Granite Hills High School (CA) engineered a complete turnaround the last several years by employing an off-season leadership council that promotes competition. “We have our seniors draft teams, usually about six, and they compete in everything we do,” said head coach Kellan Cobbs. “We will reward the winners for anything you can think of—team attendance at a basketball game during the offseason, overall team GPA for each grading period, etc. The team with the most strength gains after a six-week cycle will be given rewards ranging from Gatorade, food, shirts, hats, to team points.”

Creating Competition in the Weight Room

In order to produce an element of competition in the weight room, it’s important to have coaches in the facility to challenge players. Because many student-athletes are playing other sports, we’ve found that many coaches are resorting to early morning workouts to get as many players together at once. At Opelika High School (AL) head coach, Brian Blackmon will infuse competition among players by keeping tabs on their numbers. “We challenge them in the weight room to not only compete with the guys they lift with but with the weight they are lifting,” said Coach Blackmon. “We chart PR's (personal records) and challenge athletes to break them.”

We've implemented other tiered rewards systems in the weight room program. At Ricori High School (MN) former head coach—and now superintendent, Mike Rowe—rewarded athletes for attendance and meeting their required goals for lifting. “We give the lifter of the month a $10 gift card to Buffalo Wild Wings,” said Coach Rowe. “The lifter of the month is decided by attendance points and percentage of gains in the three core lifts—bench, squat, and clean.”

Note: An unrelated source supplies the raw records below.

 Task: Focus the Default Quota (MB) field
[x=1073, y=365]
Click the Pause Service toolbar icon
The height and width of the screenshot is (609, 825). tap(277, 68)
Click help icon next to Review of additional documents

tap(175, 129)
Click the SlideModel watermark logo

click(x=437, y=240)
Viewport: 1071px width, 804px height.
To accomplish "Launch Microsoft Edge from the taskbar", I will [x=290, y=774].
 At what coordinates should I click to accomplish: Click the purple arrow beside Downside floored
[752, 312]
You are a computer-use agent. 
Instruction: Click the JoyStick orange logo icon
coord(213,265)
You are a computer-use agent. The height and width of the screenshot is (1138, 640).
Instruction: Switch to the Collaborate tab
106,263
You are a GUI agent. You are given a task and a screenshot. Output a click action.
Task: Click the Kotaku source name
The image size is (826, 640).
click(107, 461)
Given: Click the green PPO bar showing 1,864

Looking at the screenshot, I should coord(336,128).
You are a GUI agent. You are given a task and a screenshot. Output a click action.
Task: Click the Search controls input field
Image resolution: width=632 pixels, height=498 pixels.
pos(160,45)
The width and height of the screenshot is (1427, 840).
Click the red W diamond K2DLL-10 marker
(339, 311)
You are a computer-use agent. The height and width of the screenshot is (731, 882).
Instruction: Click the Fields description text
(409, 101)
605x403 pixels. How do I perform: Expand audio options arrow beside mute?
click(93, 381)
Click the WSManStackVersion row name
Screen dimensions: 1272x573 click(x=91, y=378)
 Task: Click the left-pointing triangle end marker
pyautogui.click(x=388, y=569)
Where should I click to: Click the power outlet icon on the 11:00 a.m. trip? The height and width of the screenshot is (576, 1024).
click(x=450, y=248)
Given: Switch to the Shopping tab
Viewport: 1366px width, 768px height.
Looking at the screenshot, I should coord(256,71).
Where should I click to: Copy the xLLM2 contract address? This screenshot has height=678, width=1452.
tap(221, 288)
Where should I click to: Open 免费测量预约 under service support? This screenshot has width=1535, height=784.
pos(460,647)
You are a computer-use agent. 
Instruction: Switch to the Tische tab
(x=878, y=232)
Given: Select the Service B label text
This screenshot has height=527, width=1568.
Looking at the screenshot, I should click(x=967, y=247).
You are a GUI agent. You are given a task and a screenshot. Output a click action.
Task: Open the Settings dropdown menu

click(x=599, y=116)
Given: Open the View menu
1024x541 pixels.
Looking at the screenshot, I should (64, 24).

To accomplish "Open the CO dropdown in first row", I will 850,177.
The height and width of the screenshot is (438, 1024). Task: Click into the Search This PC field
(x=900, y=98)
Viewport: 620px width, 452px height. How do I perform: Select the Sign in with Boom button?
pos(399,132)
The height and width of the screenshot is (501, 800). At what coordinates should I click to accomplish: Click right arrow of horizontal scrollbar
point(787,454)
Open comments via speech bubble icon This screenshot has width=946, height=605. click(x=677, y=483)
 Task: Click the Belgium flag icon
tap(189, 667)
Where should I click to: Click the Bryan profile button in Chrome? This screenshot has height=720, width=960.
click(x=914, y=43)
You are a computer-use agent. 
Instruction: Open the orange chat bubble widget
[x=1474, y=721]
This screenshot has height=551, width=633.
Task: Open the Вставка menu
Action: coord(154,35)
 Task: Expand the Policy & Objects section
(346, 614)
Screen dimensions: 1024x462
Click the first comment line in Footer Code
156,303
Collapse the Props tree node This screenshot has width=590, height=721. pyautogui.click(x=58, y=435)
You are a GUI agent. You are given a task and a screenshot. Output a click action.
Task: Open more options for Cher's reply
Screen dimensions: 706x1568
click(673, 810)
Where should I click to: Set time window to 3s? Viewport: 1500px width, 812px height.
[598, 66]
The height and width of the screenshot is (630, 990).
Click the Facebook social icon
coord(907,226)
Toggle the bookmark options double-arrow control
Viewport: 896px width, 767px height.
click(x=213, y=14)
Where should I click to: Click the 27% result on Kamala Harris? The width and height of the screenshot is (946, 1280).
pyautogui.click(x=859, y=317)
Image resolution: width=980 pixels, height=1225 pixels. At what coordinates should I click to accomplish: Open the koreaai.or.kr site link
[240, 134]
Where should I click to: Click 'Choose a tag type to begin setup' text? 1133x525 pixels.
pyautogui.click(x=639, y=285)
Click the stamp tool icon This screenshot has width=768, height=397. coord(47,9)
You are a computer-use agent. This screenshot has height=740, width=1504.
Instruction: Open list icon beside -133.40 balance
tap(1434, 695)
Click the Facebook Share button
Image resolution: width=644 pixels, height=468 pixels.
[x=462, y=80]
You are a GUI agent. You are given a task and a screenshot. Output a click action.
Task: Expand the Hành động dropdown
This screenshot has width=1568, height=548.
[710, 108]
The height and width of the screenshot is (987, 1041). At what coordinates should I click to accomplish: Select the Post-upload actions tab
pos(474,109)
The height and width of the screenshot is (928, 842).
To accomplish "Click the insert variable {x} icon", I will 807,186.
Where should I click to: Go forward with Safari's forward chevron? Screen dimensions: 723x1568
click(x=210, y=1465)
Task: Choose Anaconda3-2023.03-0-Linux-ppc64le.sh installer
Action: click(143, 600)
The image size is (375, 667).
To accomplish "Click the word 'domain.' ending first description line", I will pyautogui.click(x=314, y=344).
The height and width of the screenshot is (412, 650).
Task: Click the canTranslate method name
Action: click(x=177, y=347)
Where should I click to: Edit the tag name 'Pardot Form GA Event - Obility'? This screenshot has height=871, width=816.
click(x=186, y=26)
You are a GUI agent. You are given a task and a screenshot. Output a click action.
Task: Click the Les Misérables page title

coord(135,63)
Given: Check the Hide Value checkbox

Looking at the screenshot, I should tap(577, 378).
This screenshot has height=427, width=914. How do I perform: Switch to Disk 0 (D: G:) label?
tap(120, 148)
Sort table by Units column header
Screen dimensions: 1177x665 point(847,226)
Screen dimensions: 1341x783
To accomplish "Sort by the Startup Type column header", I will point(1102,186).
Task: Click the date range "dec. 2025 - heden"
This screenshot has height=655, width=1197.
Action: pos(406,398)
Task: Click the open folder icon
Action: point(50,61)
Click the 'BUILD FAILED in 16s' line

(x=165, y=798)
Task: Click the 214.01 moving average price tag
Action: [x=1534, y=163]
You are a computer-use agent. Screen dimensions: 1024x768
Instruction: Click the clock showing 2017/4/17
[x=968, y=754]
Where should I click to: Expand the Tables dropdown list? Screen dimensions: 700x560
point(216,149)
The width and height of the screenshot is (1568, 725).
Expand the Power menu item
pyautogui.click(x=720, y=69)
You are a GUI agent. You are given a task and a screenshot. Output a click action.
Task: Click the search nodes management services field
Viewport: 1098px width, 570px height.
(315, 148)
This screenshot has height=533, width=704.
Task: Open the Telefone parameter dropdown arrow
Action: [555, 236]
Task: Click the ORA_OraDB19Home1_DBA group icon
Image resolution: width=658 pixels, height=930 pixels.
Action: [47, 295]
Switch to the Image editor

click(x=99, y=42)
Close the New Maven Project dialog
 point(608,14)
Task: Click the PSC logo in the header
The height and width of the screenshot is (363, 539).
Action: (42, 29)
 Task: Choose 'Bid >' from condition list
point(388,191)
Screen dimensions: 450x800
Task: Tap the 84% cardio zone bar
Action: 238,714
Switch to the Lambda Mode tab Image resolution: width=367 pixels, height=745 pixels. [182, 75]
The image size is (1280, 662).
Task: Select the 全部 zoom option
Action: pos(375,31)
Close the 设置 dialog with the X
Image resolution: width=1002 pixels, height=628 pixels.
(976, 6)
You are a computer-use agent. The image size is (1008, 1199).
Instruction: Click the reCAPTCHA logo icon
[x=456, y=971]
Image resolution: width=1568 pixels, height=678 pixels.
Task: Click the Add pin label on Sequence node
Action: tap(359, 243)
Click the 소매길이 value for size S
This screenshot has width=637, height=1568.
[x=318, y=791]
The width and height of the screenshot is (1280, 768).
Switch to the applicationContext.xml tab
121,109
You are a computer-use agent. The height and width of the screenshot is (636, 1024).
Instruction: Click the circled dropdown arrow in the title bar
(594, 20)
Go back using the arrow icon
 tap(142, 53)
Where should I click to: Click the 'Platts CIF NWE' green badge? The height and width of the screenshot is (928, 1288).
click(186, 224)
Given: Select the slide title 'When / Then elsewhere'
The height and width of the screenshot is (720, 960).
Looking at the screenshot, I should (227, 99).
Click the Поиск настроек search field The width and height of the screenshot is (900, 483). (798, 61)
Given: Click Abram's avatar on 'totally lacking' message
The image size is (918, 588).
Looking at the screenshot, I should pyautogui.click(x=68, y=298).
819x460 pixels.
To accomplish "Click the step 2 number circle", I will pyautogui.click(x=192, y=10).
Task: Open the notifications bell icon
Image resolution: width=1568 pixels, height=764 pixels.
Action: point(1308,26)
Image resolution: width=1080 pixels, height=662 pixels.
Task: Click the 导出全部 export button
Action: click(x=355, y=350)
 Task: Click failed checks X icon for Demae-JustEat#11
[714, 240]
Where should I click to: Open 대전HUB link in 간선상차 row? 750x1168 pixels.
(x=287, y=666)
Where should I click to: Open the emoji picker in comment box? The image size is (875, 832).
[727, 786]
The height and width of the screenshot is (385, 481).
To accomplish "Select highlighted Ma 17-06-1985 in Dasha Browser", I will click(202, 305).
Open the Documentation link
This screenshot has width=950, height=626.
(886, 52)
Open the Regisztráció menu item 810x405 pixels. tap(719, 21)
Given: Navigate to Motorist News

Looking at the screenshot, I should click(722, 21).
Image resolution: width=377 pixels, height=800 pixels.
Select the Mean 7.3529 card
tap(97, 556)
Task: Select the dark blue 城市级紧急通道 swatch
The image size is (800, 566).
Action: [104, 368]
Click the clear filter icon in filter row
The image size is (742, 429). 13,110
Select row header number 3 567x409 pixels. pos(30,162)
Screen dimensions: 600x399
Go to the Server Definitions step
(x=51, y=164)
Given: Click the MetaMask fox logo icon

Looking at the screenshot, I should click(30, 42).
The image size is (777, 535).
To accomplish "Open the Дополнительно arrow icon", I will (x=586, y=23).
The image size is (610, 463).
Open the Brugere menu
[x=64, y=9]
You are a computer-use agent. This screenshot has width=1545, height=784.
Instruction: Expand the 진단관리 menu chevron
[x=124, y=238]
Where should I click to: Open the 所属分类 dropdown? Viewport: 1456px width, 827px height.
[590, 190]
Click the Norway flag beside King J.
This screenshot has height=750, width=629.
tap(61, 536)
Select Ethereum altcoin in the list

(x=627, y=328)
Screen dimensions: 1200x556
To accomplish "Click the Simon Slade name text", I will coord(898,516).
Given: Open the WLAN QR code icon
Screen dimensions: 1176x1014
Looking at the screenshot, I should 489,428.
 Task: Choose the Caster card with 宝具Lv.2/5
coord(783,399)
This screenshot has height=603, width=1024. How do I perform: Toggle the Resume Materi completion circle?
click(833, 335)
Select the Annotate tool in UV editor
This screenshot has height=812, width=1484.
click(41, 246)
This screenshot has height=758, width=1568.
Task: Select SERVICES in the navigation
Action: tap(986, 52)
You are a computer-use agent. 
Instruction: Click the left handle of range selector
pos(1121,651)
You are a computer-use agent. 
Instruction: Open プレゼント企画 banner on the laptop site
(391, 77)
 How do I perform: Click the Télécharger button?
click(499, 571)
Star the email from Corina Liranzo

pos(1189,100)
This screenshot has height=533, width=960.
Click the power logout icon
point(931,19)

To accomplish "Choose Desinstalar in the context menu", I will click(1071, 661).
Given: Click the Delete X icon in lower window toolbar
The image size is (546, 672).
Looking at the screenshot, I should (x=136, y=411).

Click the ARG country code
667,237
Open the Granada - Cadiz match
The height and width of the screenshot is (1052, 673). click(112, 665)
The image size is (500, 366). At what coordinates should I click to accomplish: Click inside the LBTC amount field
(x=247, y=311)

Even after the lifting session is complete, River Rouge High School (MN) head coach Corey Parker holds a discipline and mental toughness competition before players exit the weight room. ““For example, we will have all of our student-athletes hug a 45-pound plate and then have them go through several sets of squats, lunges and upright rows,” he told us. “We also have our stereo blasting loud music in the weight room to attempt to disrupt their focus and counting. If any of the young men lose the count or forget what number we are on, we go back to zero with the count of repetitions we have done. The objective is to help them focus when they are tired and stay together through a tough experience.”

Academic Standards

This can be one of the more challenging facets of competition. Coaches, particularly those that don’t work in the building, can chase their tails tracking player's academic standings. While many coaches keep a constant stream of communication between guidance staff and parents, some coaches are placing the impetus on struggling students’ peers to pull them through.

Coach Cobbs has found a way to create team accountability by giving team points in the offseason for good grades. “Kids put pressure on each other to get grades up to try and have the highest team GPA,” said Coach Cobbs. “I will also put emails up on our board that shows coaches looking for kids with a 3.0 or higher or only a certain test score. Having them see it in an email from actual college coaches has held a little more weight than just me nagging at them to get their grades up.”

At Union High School, the biggest competition that is emphasized is grade point average. Since players need extra motivation to do well in school, they utilize the drafted teams to make it a competition. Each team will get points based on grade point average and test scores. “We will also pair two players up with comparable cumulative GPAs for individual competition,” said Coach Hurps. “At the end of each grading period, we reward the individual competition winners with pizza and glow in the dark dodgeball, or chicken wings and a video game tournament”.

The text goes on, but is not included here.